Centrala begrepp
Learning a ranking function for routing queries to the most relevant partitions can consistently improve the accuracy of clustering-based approximate nearest neighbor search.
Sammanfattning
The paper proposes a learning-to-rank (LTR) approach to improve the routing function in clustering-based approximate nearest neighbor search (ANN). In this method, the routing function, which maps a query to a set of relevant partitions, is learned using supervised LTR techniques instead of using a predefined function.
The key insights are:
- The routing function in clustering-based ANN can be formulated as a ranking problem, where the goal is to rank the partitions by their likelihood of containing the nearest neighbor to the query.
- The ground-truth for training the ranking function can be easily obtained by performing an exact search for each query and identifying the partition that contains the nearest neighbor.
- The cross-entropy loss, which is a consistent surrogate for maximizing mean reciprocal rank (MRR), can be used as the training objective.
The authors demonstrate through experiments on various text datasets that learning a simple linear routing function can consistently improve the top-1 and top-k accuracy of clustering-based ANN compared to the baseline routing function. The gains are observed across different clustering algorithms, including standard, spherical, and shallow K-means.

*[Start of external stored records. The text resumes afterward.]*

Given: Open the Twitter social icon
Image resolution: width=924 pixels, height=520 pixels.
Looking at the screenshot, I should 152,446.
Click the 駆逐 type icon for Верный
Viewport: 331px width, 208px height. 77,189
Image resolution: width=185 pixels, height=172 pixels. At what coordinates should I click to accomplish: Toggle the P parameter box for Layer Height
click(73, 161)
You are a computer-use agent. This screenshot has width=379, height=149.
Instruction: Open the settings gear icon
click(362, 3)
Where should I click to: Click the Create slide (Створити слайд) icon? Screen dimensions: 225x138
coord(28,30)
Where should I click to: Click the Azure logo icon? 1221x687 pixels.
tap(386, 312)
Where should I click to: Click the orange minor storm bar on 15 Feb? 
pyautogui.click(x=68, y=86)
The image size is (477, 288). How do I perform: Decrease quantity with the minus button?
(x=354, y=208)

The results suggest that bridging the fields of LTR and ANN can lead to significant performance improvements in practical applications. The authors also discuss potential future directions, such as incorporating LTR into the clustering algorithm itself to enable query-aware partitioning.
Statistik
The top-1 accuracy of the learnt routing function is 0.746, 0.751, and 0.670 on the Ms Marco dataset, compared to 0.392, 0.627, and 0.517 for the baseline, when using 0.1% of the total number of partitions.

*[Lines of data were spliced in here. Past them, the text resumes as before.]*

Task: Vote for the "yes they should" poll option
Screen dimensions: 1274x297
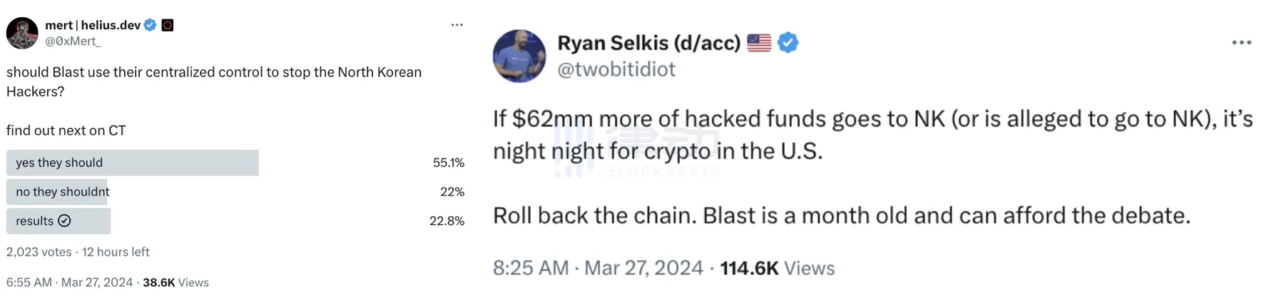Action: [132, 163]
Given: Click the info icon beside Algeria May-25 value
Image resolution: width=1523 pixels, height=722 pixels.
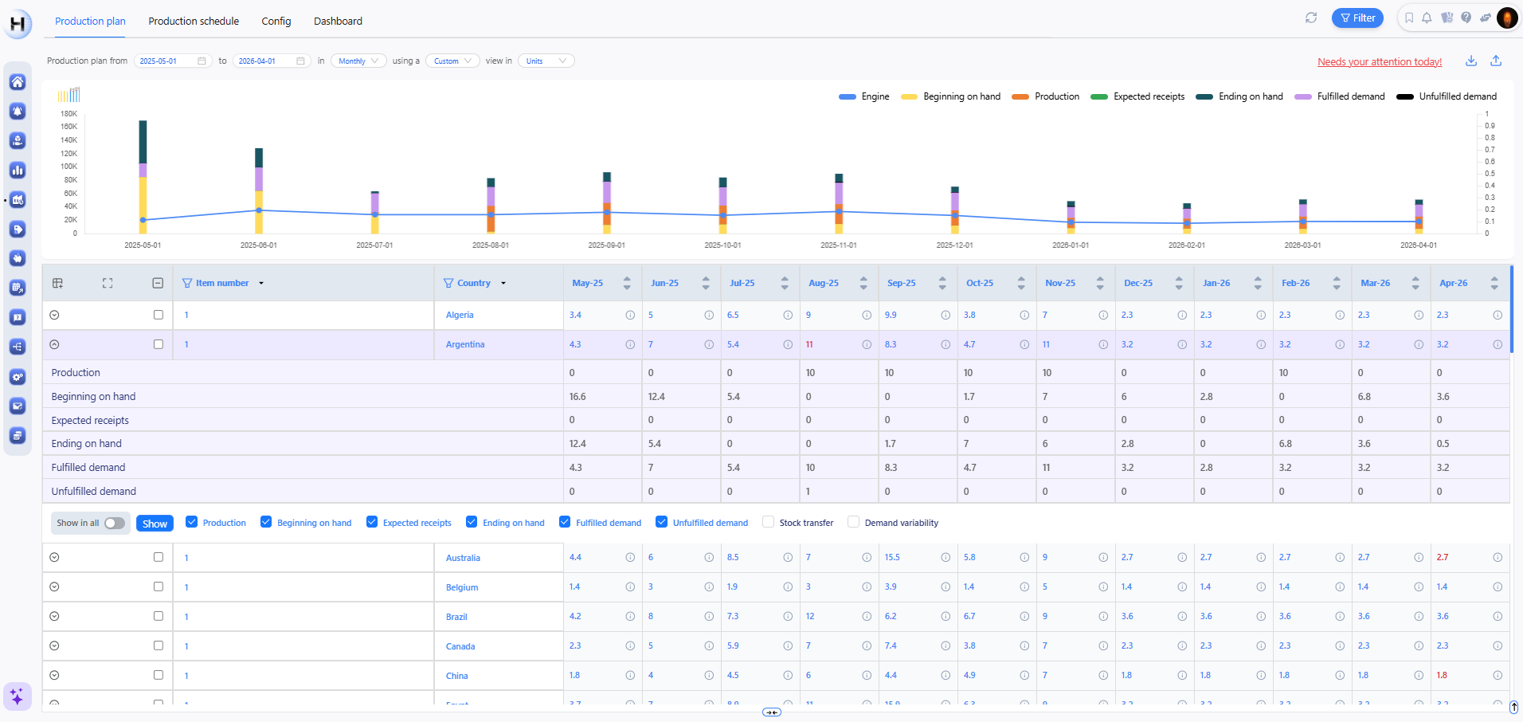Looking at the screenshot, I should click(630, 315).
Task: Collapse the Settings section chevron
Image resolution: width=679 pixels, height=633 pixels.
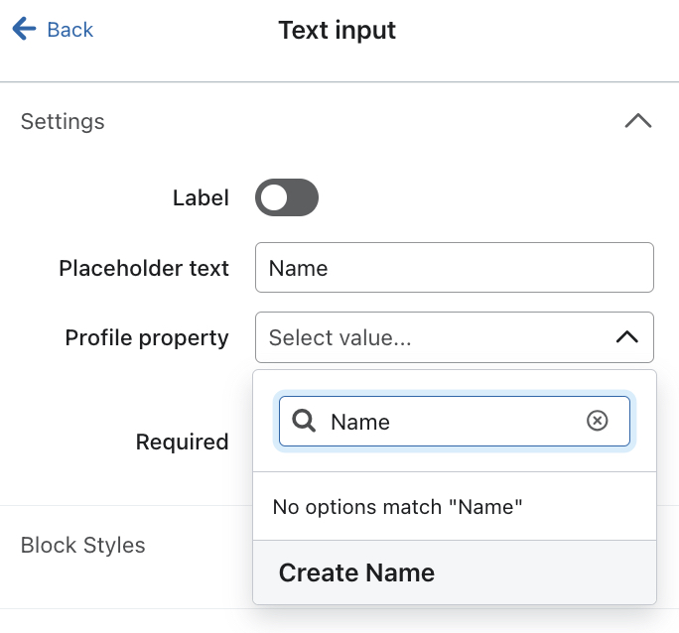Action: 637,121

The top-10 accuracy of the learnt routing function is consistently higher than the baseline across different values of ℓ (the number of partitions probed) on all three datasets.
Citat
"A critical piece of the modern information retrieval puzzle is approximate nearest neighbor search."
"We make a simple observation: The routing function solves a ranking problem. Its quality can therefore be assessed with a ranking metric, making the function amenable to learning-to-rank."
"As we demonstrate empirically on various datasets, learning a simple linear function consistently improves the accuracy of clustering-based MIPS."